** Parts of the exercise **
a - From the quiz excerpt, list each requirement that the sandwich answer beginning "The bread must be crustless" places on how the sandwich is made.
b - Transcribe the passage of the quiz excerpt that begins at the words "4. The bread" and stops after "is next together.".

It seems that people are in love with quizzes to get a numerical score to quantify life experience and choices. With that in mind, in my infinite kindness and generosity, I have come up with a quiz to help you ascertain what path your life should take as far as your marriage choices. Eventually, this will have a JavaScript scoring method, but for now, just write out a list of 1-10 and keep track of each answer of A-D.

  1. How do you like your sandwiches made?
    1. Two slices of bread, edible stuff in the center and I am happy to have food.

    2. I have a preference for mayo or mustard

    3. I have a preference for mayo or mustard and will go hungry rather than eat the wrong spread.

    4. The bread must be crustless, all spreadable materials must go to the edge of the bread without running over, and the sandwich must be cut diagonally or my day is ruined and it is proof that the Sandwich Maker does not respect me.

  2. It is three in the morning and you have stumbled to the bathroom. You pee and wash your hands (You do wash your hands, don't you?) and go to dry them when you notice that there are no towels on the towel rack. You:
    1. Shake your hands free of excess water, peek around to see if there are clean towels within easy reach. Upon noticing that there are none, you sneak to the linen closet, go hang up clean towels, while making a mental note to discuss this when the family is next together.

** Dataset content **
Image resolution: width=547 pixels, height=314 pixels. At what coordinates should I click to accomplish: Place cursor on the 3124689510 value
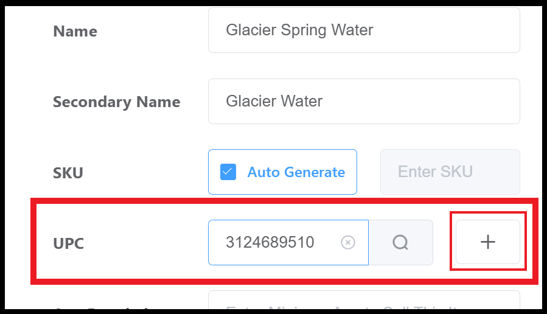[x=270, y=243]
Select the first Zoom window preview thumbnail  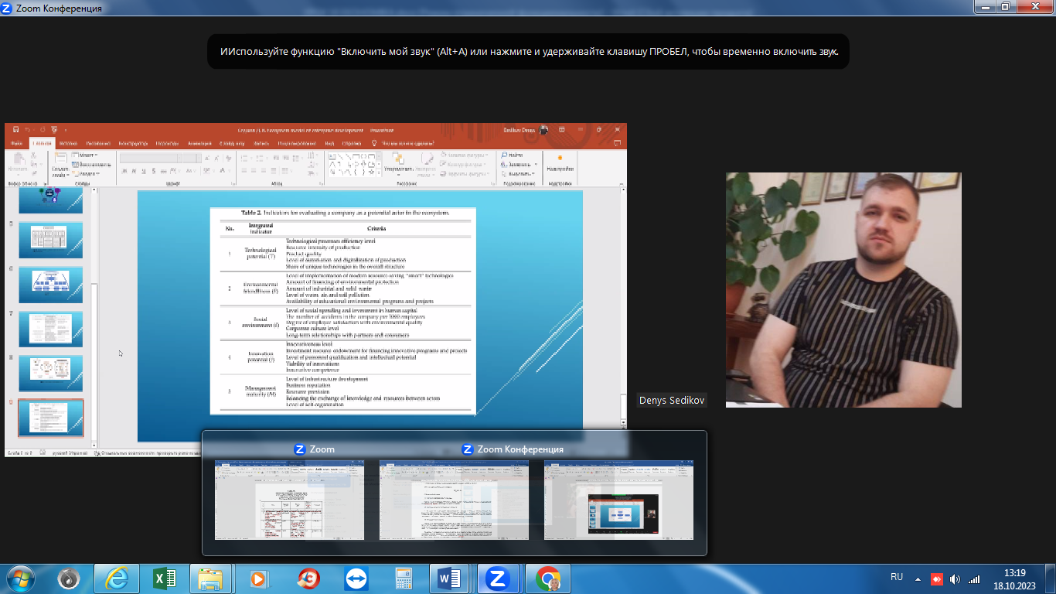click(x=289, y=500)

** Solutions to the tasks **
a -
- The bread must be crustless.
- All spreadable materials must go to the edge of the bread without running over.
- The sandwich must be cut diagonally.

b -
4. The bread must be crustless, all spreadable materials must go to the edge of the bread without running over, and the sandwich must be cut diagonally or my day is ruined and it is proof that the Sandwich Maker does not respect me.

  2. It is three in the morning and you have stumbled to the bathroom. You pee and wash your hands (You do wash your hands, don't you?) and go to dry them when you notice that there are no towels on the towel rack. You:
    1. Shake your hands free of excess water, peek around to see if there are clean towels within easy reach. Upon noticing that there are none, you sneak to the linen closet, go hang up clean towels, while making a mental note to discuss this when the family is next together.